В природе творчества. И творчества не оказывается. Все очень просто: "Над вымыслом слезами обольюсь" - сказано уже потом, а скажись в момент самого вымысла - да что же это я, над чем слезами-то обливаюсь - над своим же вымслом!.. Слезы испарились, и тому вымыслу вымышлену уже не быть. Тому, облиться над которым слезами имел бы после автора шанс и склонный к этому читатель... Так природа захотела: тут либо третья реальность, либо вторая. Но не все сразу. Это цена, плата за напряжение психологизма, максимум cопереживания, пик иллюзионности и абсолютную реалистичность: в стихе автор, со сцены актер может делиться с читателем своим состоянием, не прерывая общения.

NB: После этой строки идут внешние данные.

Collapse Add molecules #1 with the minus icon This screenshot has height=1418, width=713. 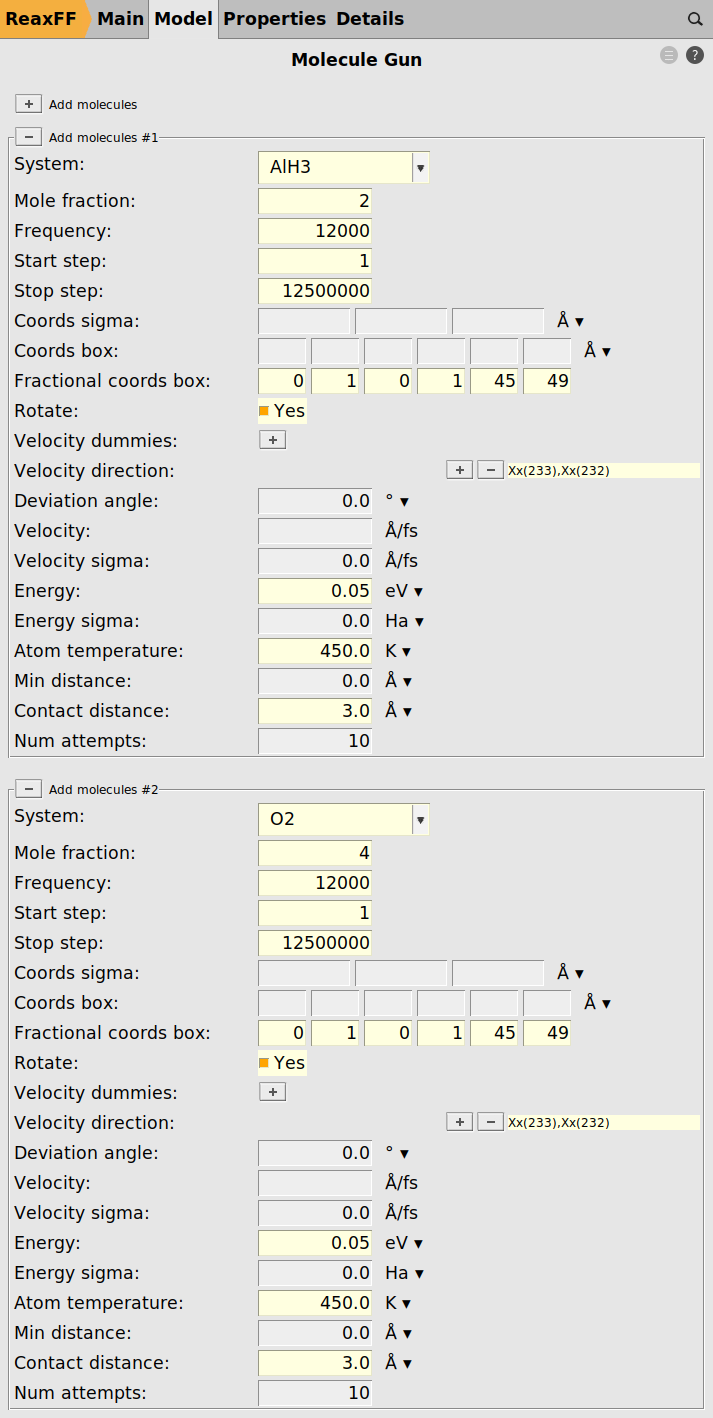[x=28, y=137]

Но с повествовательной прозой не так - тут целостность ее состояния напряжена именно иллюзионностью, она - как целостность туго накачанной камеры: любое ее нарушение - повреждение, безвозвратное разрушение. Толстой со своими рассуждениями появляется на страницах романа, как известно, достаточно щедро, но примись он по-хозяйски прикидывать так и эдак варианты наташиной судьбы перед её увозом - а что, дескать, дорогой читатель - мы-то с тобой понимаем, что это роман, литература, что это все понарошке: хочешь, сейчас я тебе напишу так, а хочешь - эдак; читай, смотри: и тоже недурно выходит...

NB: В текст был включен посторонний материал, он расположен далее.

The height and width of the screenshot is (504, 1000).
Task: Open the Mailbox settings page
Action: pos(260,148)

Что угодно, только не роман "Война и мир". Это очевидно. Это азбучно. Толстой, конечно, не имел в виду читателя, который бы желал познакомиться домами с Безуховыми, но без твердого расчета на полное доверие читателя к подлинности и непреложности повествования как повествования романной прозы просто нет. Со всеми ее великими достижениями. Вроде как проколоть ту самую туго накачанную резину.
Упражнение 551
Малоизвестные факты из жизни и творчества Александра Сергеевича Пушкина. Исторический факт — в Москве в 1803 году действительно была зафиксирована сейсмическая активность. Любопытно, что в это же время юный Пушкин в первый раз встретился с императором.
Евгений Онегин
Похожие презентации Показать еще Презентация 5 класса по предмету "Русский язык, Литература, Чтение" на тему: "Поверь, не так и сложное предложение сложное Автор проекта: Мыскина Н. Скачать бесплатно и без регистрации. Без чего не может существовать предложение: -без однородных членов -без второстепенных членов -без грамматической основы? Союз И — сигнал пунктограммы и, и.. Лес притих, опустел. Главные певцы улетели. В лесу захозяйничал ветер. Он носился между деревьями. Со всех сторон поднималась снежная пыль.
ПОСМОТРИТЕ ВИДЕО ПО ТЕМЕ: Олег Орлов - Ну вот и все...220 ("Евгений Онегин" по-английски)
Как найти в книге "абажур"? А всё потому, что это название художественного приёма от англ. Может показаться, что "абажуры" в тексте помогают наводить тень на плетень, но это не совсем так, а скорее даже наоборот. Другие названия этого тропа - " подсветка " или "красный флажок". Допустим, в вашем тексте или сценарии есть какой-то косяк, и вы об этом знаете. Может быть, это какая-то избитая жанровая условность, а может быть - слабое место в логике.
И вот уже трещат морозы И серебрятся средь полей (Читатель ждет уж рифмы розы; На, вот возьми ее скорей!) Александр Пушкин Евгений Онегин. (5разбор) 5 гонимы вешними лучами, с окрес ных гор уже снега сбежали Но вот уже трещат морозы (им. п.) и серебрятся средь полей (р. п.). Ну, синоним это такое слово, которое очень похоже на другое по. любования: "И вот уже трещат морозыи серебрятся средь полей". Первая строчка Бебит Дойч "Морозы начинают трещать, и, сверкающие. ждёт рифмующегося слова: лучистый, Ну, возьми его, если ты такой хитрый!".
.
Пожалуйста, подождите пару секунд, идет перенаправление на сайт...
.
И вот уже трещат морозы
.
Как найти в книге "абажур"?
.
ПРОИЗВОДИТЕЛЬНОСТЬ ТРУДА
.
.
Жаль, что сейчас не могу высказаться - опаздываю на встречу. Но освобожусь - обязательно напишу что я думаю по этому вопросу.